▸ **Problem to solve**: Reproduce exactly the rows from the line containing "Given: Click Easy" through the end of the rows, both included.
◆ ◆ ◆ ◆
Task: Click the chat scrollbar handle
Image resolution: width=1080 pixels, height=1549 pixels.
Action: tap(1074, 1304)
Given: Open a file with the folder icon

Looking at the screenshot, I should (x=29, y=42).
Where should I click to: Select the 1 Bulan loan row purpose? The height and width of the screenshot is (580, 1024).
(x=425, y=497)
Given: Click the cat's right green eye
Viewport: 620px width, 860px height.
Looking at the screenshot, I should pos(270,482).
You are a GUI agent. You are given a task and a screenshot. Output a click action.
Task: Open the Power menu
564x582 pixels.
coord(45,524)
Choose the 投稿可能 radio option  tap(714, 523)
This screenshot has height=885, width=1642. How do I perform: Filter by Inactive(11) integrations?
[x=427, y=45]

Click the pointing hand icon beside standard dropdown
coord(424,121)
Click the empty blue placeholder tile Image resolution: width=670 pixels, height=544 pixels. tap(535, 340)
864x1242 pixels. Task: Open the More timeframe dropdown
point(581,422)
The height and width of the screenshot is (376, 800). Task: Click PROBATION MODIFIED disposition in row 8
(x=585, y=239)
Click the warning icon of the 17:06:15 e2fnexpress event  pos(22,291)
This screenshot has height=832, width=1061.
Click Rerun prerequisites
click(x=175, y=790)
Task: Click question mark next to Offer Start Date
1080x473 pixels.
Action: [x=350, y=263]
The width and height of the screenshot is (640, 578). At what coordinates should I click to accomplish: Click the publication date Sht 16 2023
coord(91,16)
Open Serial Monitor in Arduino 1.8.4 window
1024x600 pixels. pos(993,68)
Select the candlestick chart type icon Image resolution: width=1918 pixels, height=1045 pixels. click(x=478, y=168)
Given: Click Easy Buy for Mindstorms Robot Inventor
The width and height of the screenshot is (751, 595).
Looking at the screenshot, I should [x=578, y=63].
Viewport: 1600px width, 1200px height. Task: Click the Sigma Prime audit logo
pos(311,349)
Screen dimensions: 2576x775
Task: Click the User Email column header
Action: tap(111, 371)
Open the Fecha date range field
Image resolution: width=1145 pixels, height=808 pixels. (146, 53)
◆ ◆ ◆ ◆
▸ **Written answer**:
Given: Click Easy Buy for Mindstorms Robot Inventor
The width and height of the screenshot is (751, 595).
Looking at the screenshot, I should [x=578, y=63].
Viewport: 1600px width, 1200px height. Task: Click the Sigma Prime audit logo
pos(311,349)
Screen dimensions: 2576x775
Task: Click the User Email column header
Action: tap(111, 371)
Open the Fecha date range field
Image resolution: width=1145 pixels, height=808 pixels. (146, 53)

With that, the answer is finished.